-- start of Text passage --

But the thing that made me feel like my brain was going to melt out my ear was the relentless questions. 

Well, one question in particular.

'Are we nearly there yet?'


I thought it was a cliche that children asked that. On repeat. Continuously. 

Turns out it's not. 

Thank God for Heart FM and ear phones. 

Sunday 23 November 2014

Week 165- boring games, payday loans and babyccinos...

I used to think people who went to the same places on holiday every year were completely unimaginative. 

Why would you want to stay in the same hotel, see the same staff, eat in the same cafés and visit the same beaches year on year? 

Because it's easy and there are no surprises. I now get it.

I have, without realising it, become a complete creature of habit since having children. 

Unfortunately my habits don't stretch to an annual trip to Marbella.

I just go to the same cafés and sit at the same tables and order the same drinks.

It's like lack of sleep (aaaaahhh! Not the dreaded sleep deprivation chat again...) has sucked out any ability to think creatively.

-- end of Text passage --
-- start of Given information --

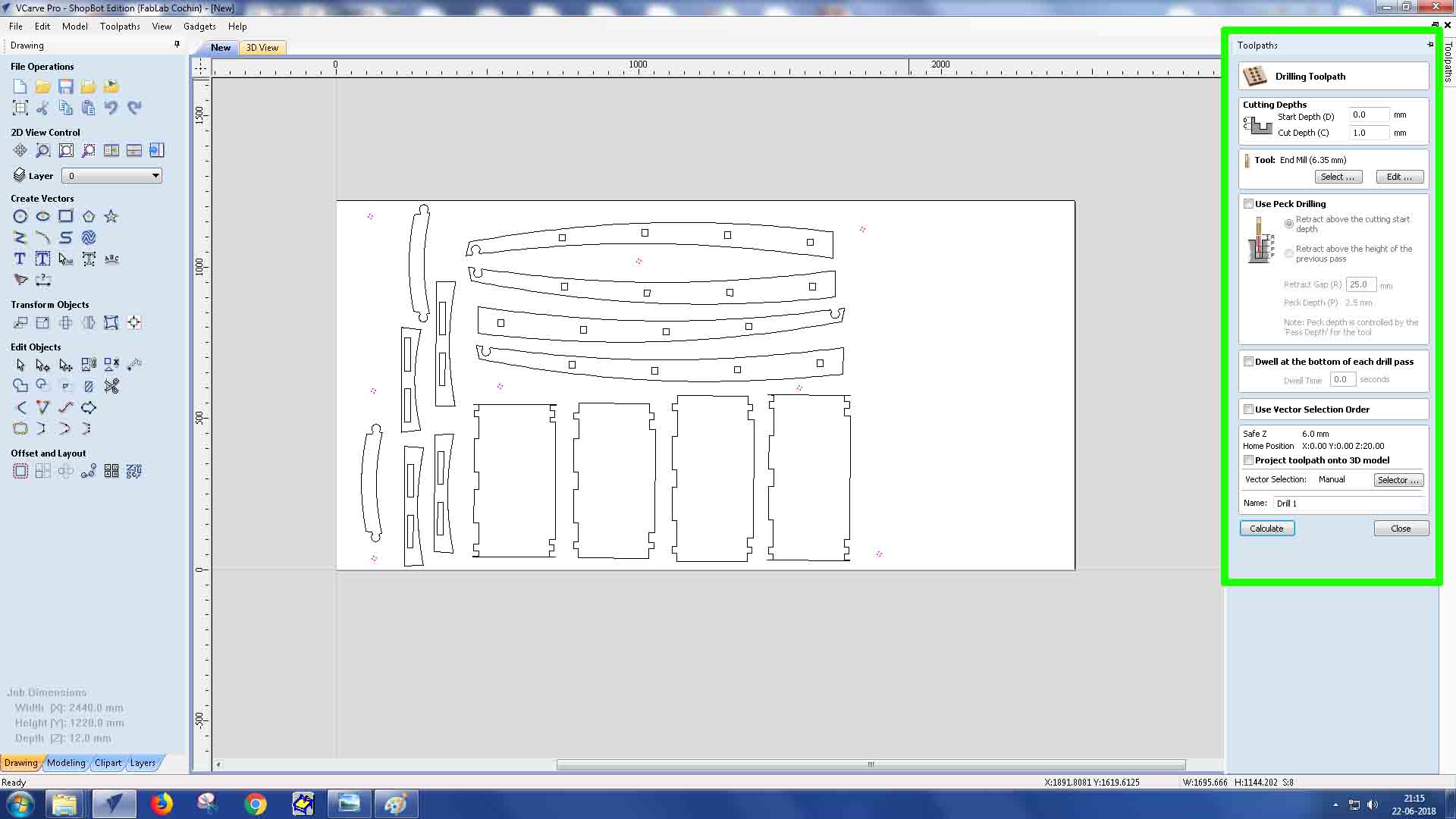Click the Cut Depth input field
The image size is (1456, 819).
tap(1368, 133)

-- end of Given information --

**Exercise details:**
Copy out the parenting blog passage in full, word for word. The material above has no connection to the parenting blog passage.

**Output of the task:**
But the thing that made me feel like my brain was going to melt out my ear was the relentless questions. 

Well, one question in particular.

'Are we nearly there yet?'


I thought it was a cliche that children asked that. On repeat. Continuously. 

Turns out it's not. 

Thank God for Heart FM and ear phones. 

Sunday 23 November 2014

Week 165- boring games, payday loans and babyccinos...

I used to think people who went to the same places on holiday every year were completely unimaginative. 

Why would you want to stay in the same hotel, see the same staff, eat in the same cafés and visit the same beaches year on year? 

Because it's easy and there are no surprises. I now get it.

I have, without realising it, become a complete creature of habit since having children. 

Unfortunately my habits don't stretch to an annual trip to Marbella.

I just go to the same cafés and sit at the same tables and order the same drinks.

It's like lack of sleep (aaaaahhh! Not the dreaded sleep deprivation chat again...) has sucked out any ability to think creatively.